Building Models & Improvement Wishes -Llama Stack RFC

Building Models -Llama Stack RFC

Meta - wants to enable everyone to get the most out of the 405B,

such as

Structured Output: Improved support for generating structured data (e.g., JSON) through restricted prediction.
Knowledge Distillation: Efficient tools and pipelines for transferring knowledge from larger models to smaller ones.

Continued Pre-training: Easier access to sampled pre-training data for maintaining data distribution consistency.
Preference Optimization: Best practices and recipes for fine-tuning using Rejected Sampling (RS) and Direct Preference Optimization (DPO).

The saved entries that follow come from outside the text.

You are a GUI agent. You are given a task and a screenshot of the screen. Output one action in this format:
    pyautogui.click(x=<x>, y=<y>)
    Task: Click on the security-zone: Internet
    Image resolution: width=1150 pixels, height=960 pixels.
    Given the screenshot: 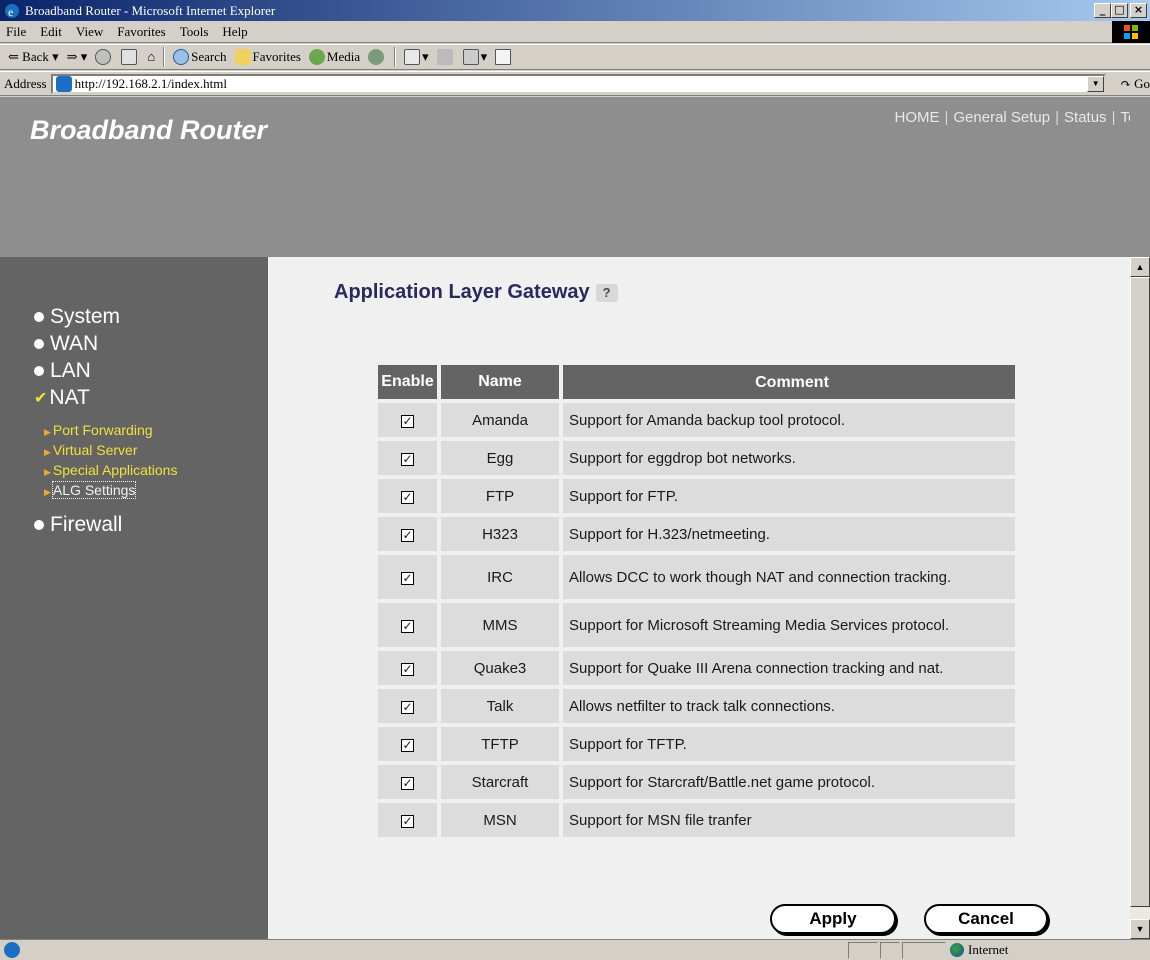 What is the action you would take?
    pyautogui.click(x=979, y=950)
    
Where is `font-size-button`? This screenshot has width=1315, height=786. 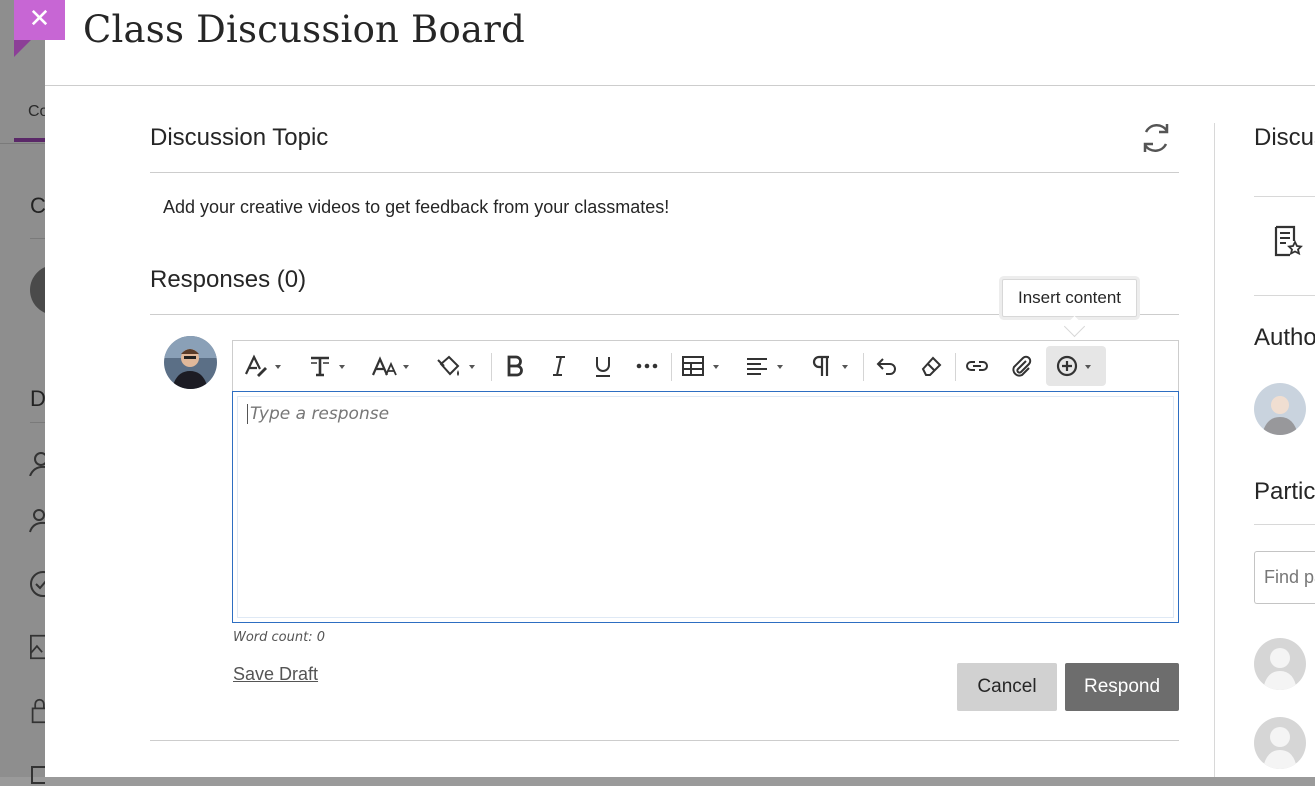
font-size-button is located at coordinates (391, 366).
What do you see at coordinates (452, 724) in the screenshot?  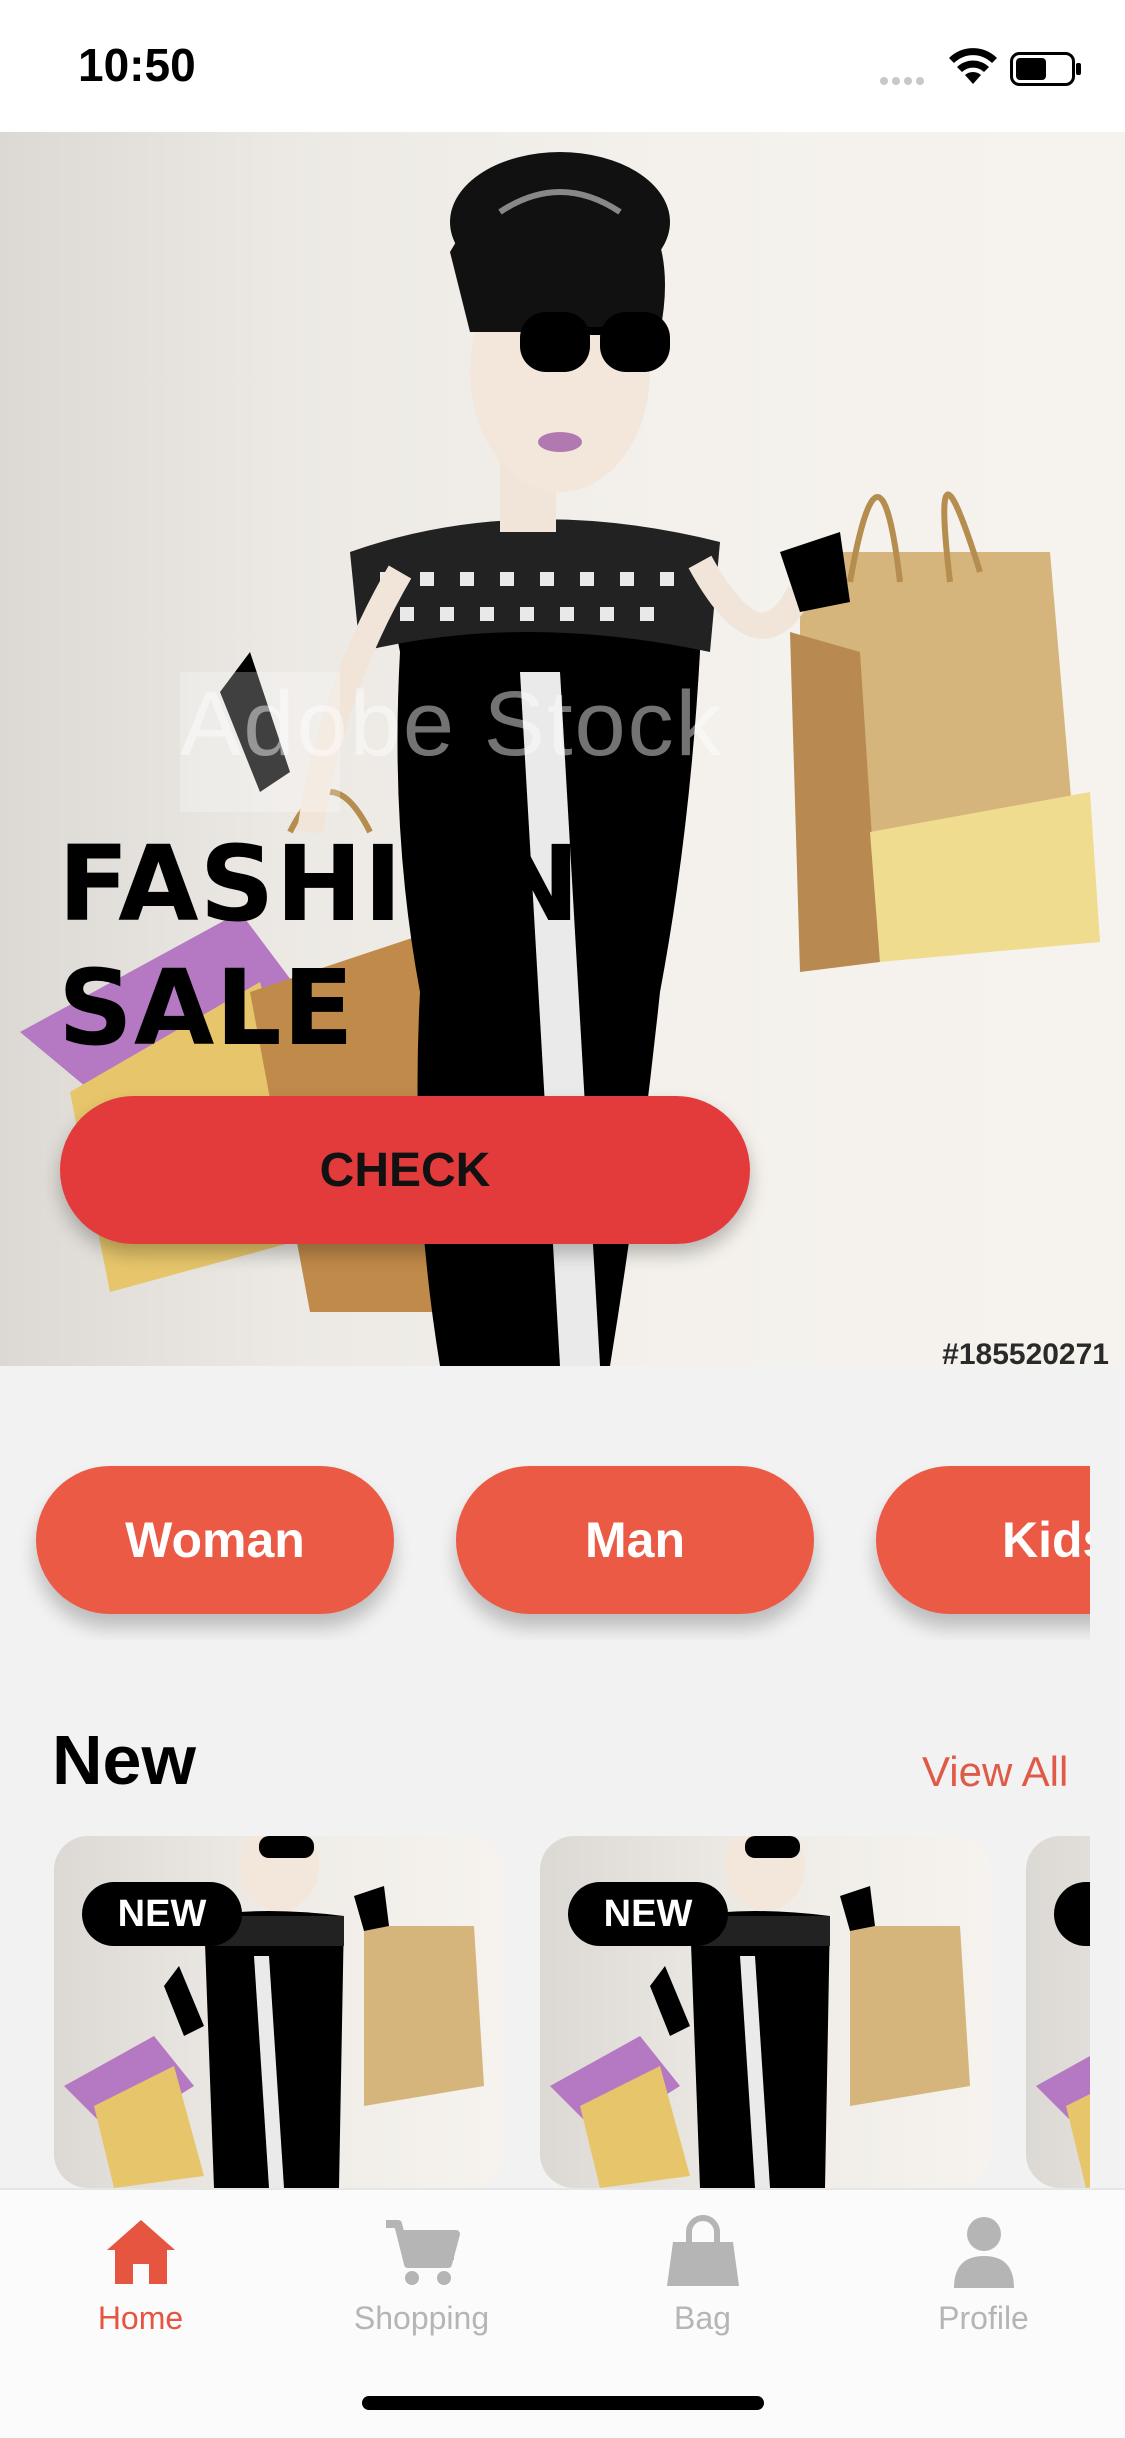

Agentic Capabilities: Tools and interfaces for integrating Monte Carlo Tree Search (MCTS) with LLMs to enhance logical reasoning.

Disciussion

Restricted Prediction: It would be awesome to have native and efficient support for restricted prediction along with a pre-defined schema, such as JSON schema support in llama.cpp grammars. This could boost the usability of the models for generating reliable structured data.

Continued Pretraining: Maintaining the original data distribution during continued pre-training is tricky. A usual approach is to mix sampled pre-training data with new training data. If Llama models could provide access to a sampled pre-training dataset, it would make this process a lot smoother and ensure consistency.
Knowledge Distillation: The 405B model is amazing. I wish that we could have an E2E knowledge distillation tool/pipeline/API to fine-tune using token distributions from teacher models.
RS/DPO: It is good to know that Llama3.1 has switched from RLFH to Rejected Sampling (RS) and Direct Preference Optimization (DPO) for optimizing preferences. It would be amazing to offer sample fine-tuning recipes or best practices that could help us fine-tune Llama3.1 models effectively and avoid overfitting.

MCTS + LLM: There have been some cool attempts to use Monte Carlo Tree Search (MCTS) to boost the logical reasoning capabilities of LLMs. However, there’s still a gap when it comes to tools or viable paths for tightly integrating MCTS with LLMs, except for some rumored projects in closed-source models. Creating a robust tool or interface for this integration would be a huge win for AI agent developers.